Asif Safi et Ramich Farouk n’ont pas été victimes de discrimination, ni même de harcèlement, de la part d’individus les associant aux terroristes. Des blagues déplacées, tout au plus (par exemple, une personne a suggéré à Safi de couper sa barbe pour ne plus attirer les soupçons…). Toutefois, les deux Afghans craignent un embrasement de la situation, non pas ici, mais à l’étranger. "Les États-Unis disent que ce n’est pas une guerre contre l’islam, affirme Farouk. Mais je crois que cette impression prend de l’importance dans certains pays musulmans. Certains d’entre eux pourraient connaître des manifestations et de la violence."
Que tous ne s’y trompent pas, prévient cependant Ramich Farouk: quand Ben Laden parle au nom de l’islam, il ne parle en fait que pour lui-même. Sans plus. Et quand il parle de l’avenir des Palestiniens, il ne fait que tenter de rallier une partie de la population derrière sa lutte. "Les musulmans ne sont pas tous des terroristes et les Afghans ne sont pas tous les amis des talibans", répète Farouk, encore et encore. Au cas où…
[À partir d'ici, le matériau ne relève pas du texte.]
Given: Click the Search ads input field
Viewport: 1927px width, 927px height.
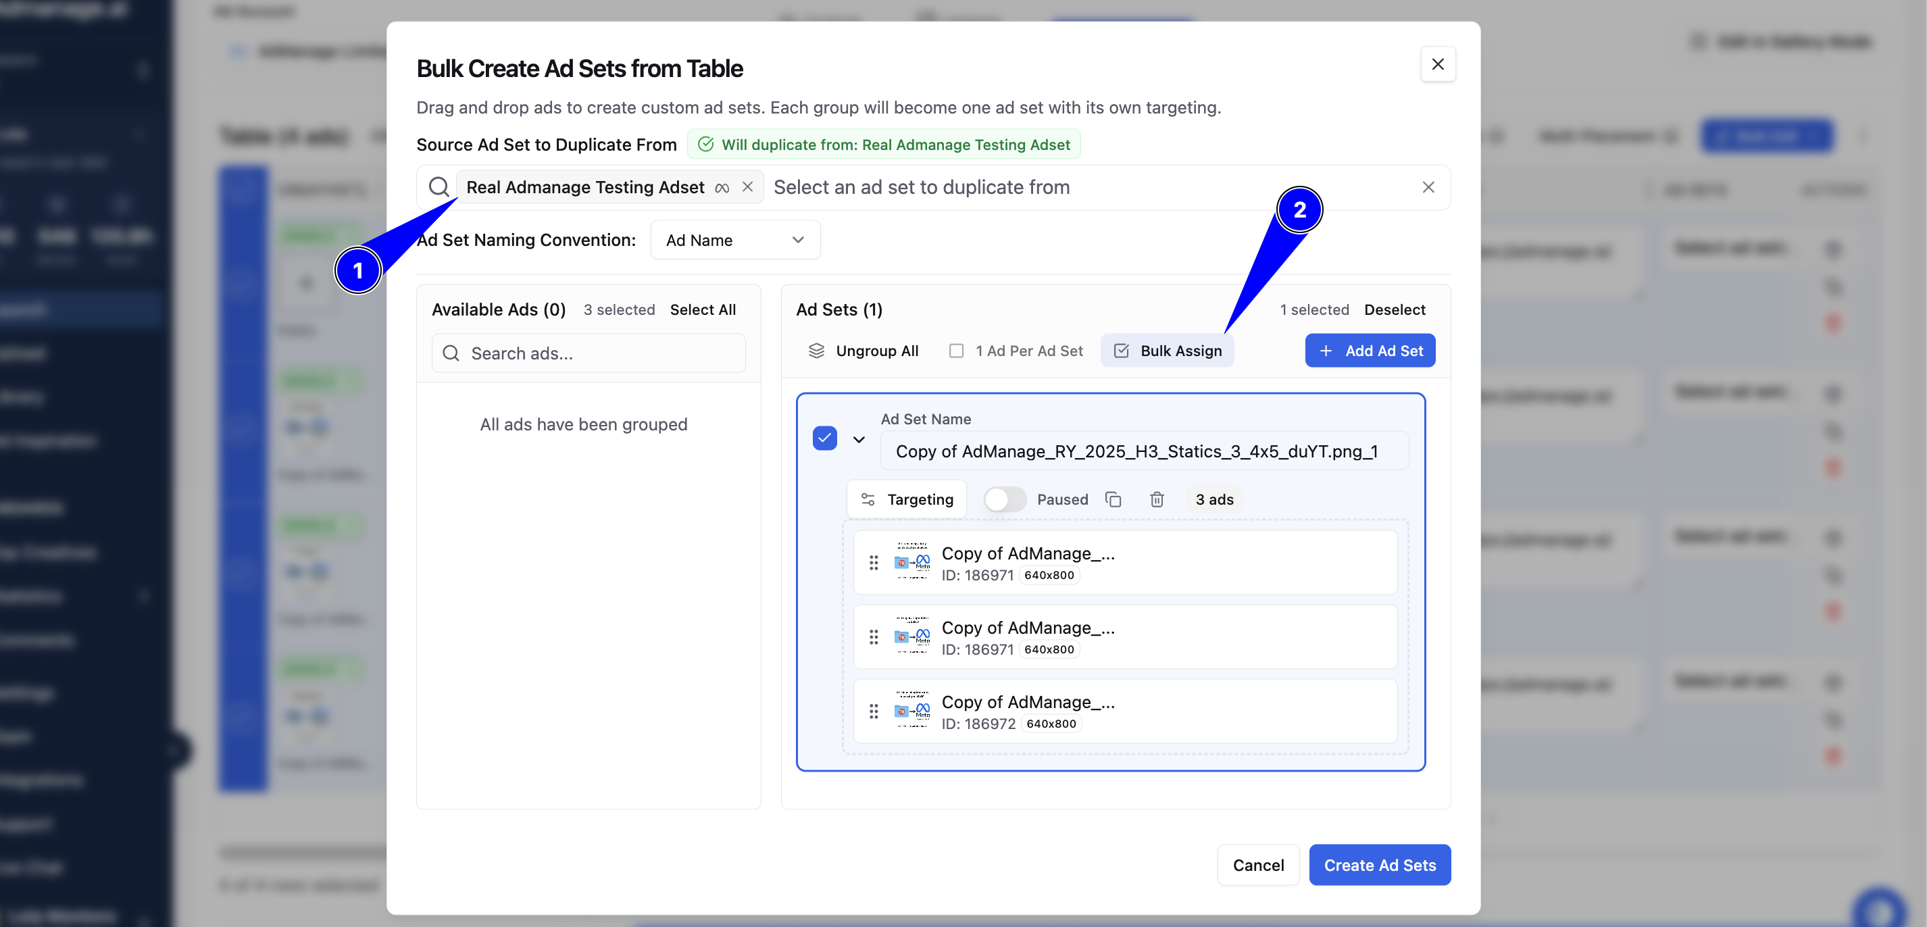Looking at the screenshot, I should pyautogui.click(x=589, y=353).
Selon le propriétaire du Khyber Pass, une solution durable ne se trouve pas dans la guerre à tous crins. Pas plus que la paix ne sera retrouvée avec l’Alliance du Nord au pouvoir, un groupe qui convoite le poste et tente de s’allier aux Américains. "On connaît leur vrai visage, indique Farouk. L’Alliance a été en partie au pouvoir entre 1992 et 1996, et ce n’était pas mieux que les talibans." La véritable solution passe, entre autres, par le retour du roi Zaher Shah, exilé en Italie depuis 1973. "Quand il était là, le pays vivait en paix. Les Afghans ont un grand respect pour lui", souligne-t-il. "Je pense qu’un gouvernement multiethnique qui représente toute la population serait envisageable, ajoute Asif Safi. Il faudrait aussi que la communauté internationale tente de faire quelque chose concernant le drame des Afghans. Sinon, le pays ne connaîtra jamais la paix et le développement."
D’ici là, leurs proches, dont ils sont toujours sans nouvelles depuis près d’une semaine, vivent encore sous les bombes. "J’ai des frères, des soeurs, des cousins et des cousines en Afghanistan, conclut Safi. Depuis des décennies, ils vivent avec la guerre. Je me demande vraiment quand la paix arrivera."